>> BEGIN SELECTED EXCERPT
- Born: 9 April 1839 British Museum, London
- Died: 21 June 1904 (aged 65)

= Frederic William Madden =

English numismatist and librarian

Frederic William Madden (9 April 1839 – 21 June 1904), son of Frederic Madden, was an employee of the British Museum and an authority on Roman, Jewish and Christian numismatics.

==Biography==
Madden was born in the British Museum on 9 April 1839. He attended Merchant Taylors', St Paul's and Charterhouse Schools. He became an assistant in the Department of Coins and Medals at the British Museum in 1861, and remained there until 1868. He resigned under a cloud, after an investigation of his sale of duplicate Roman coins in a donation by Edward Wigan.

Madden then worked on various International Exhibitions. In 1874 he became Secretary and Librarian to Brighton College, and from 1888 to 1902 he was Chief Librarian of the Public Library in Brighton.
>> END SELECTED EXCERPT
REQUIRED WORK
- 1) Please summarize the Frederic William Madden biography in two sentences.
- 2) Carry on the Frederic William Madden biography from its last sentence.
>> BEGIN RECORDED DATA
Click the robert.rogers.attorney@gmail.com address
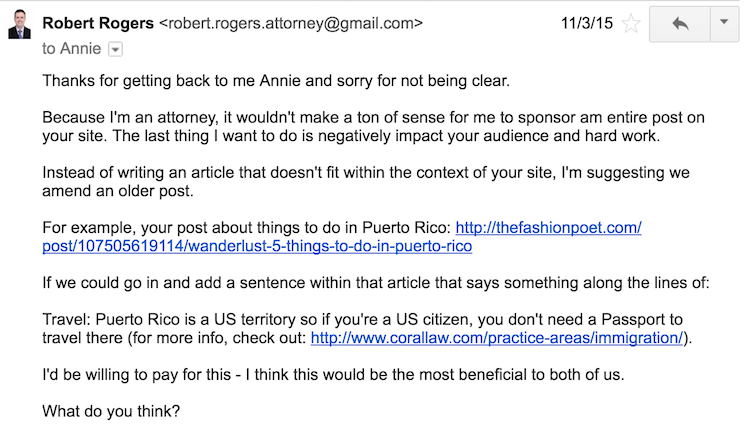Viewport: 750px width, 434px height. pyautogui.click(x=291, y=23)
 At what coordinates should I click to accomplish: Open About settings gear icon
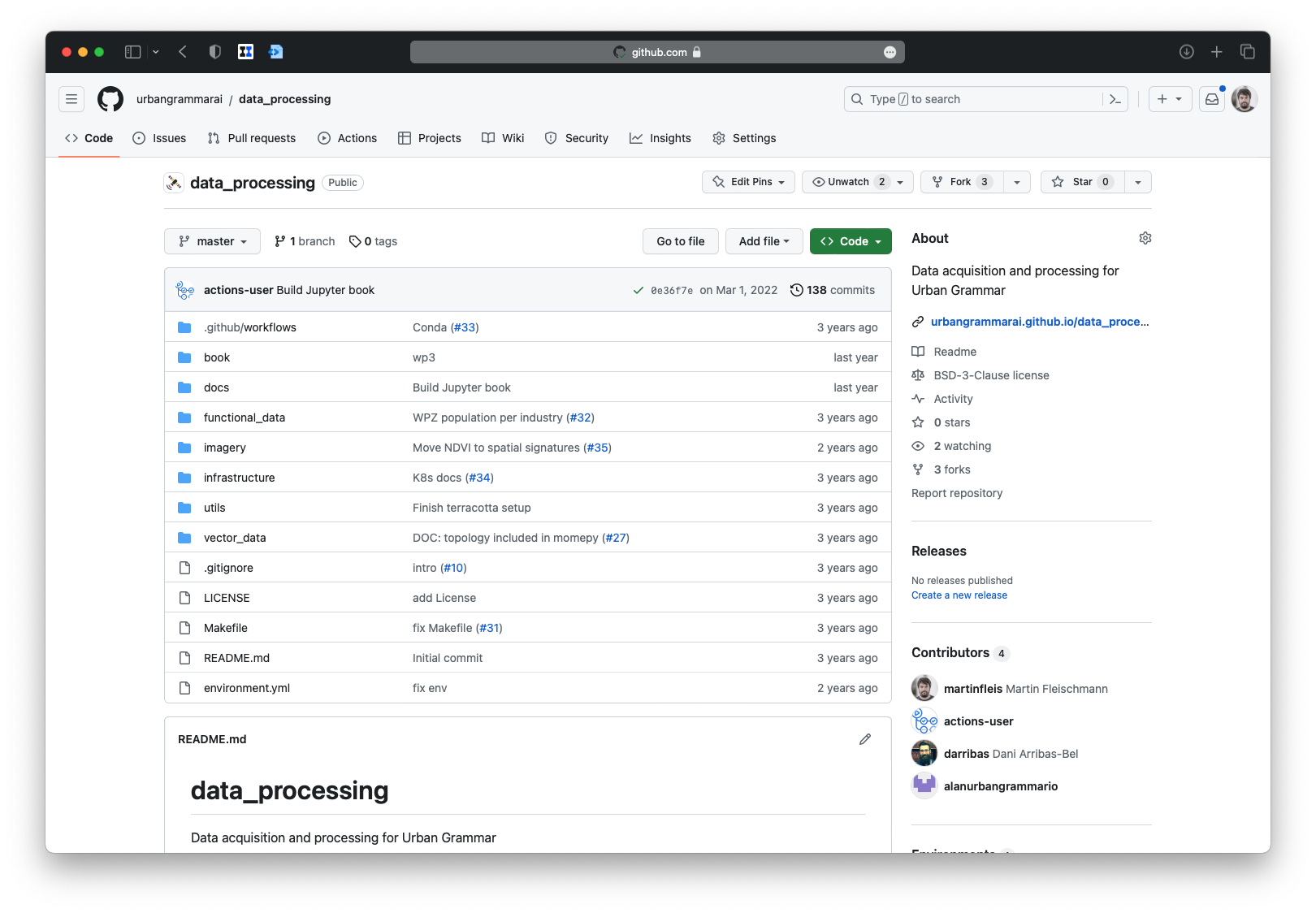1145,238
>> END RECORDED DATA
RESPONSES TO THE EXERCISE
- 1) Frederic William Madden (1839–1904), son of Frederic Madden, was born in the British Museum and became an authority on Roman, Jewish and Christian numismatics, serving as an assistant in its Department of Coins and Medals from 1861 until 1868, when he resigned under a cloud after an investigation of his sale of duplicate Roman coins from a donation by Edward Wigan. He then worked on various International Exhibitions, became Secretary and Librarian to Brighton College in 1874, and was Chief Librarian of the Public Library in Brighton from 1888 to 1902.

- 2)
He died at Holt Lodge, Brighton on 21 June 1904.

==Numismatics==
Madden joined the Royal Numismatic Society in 1858, became Secretary in 1860, and was a joint editor of its journal, the Numismatic Chronicle, from 1860 to 1868. He was especially associated with research on Jewish, Christian and Roman coins. He was a member of the Royal Asiatic Society from 1877, and belonged also to American learned societies.

==Publications==
- The Handbook of Roman Numismatics (1861)
- The History of Jewish Coinage and Money in the Old and New Testaments (1864)
- The Coins of the Jews (1881)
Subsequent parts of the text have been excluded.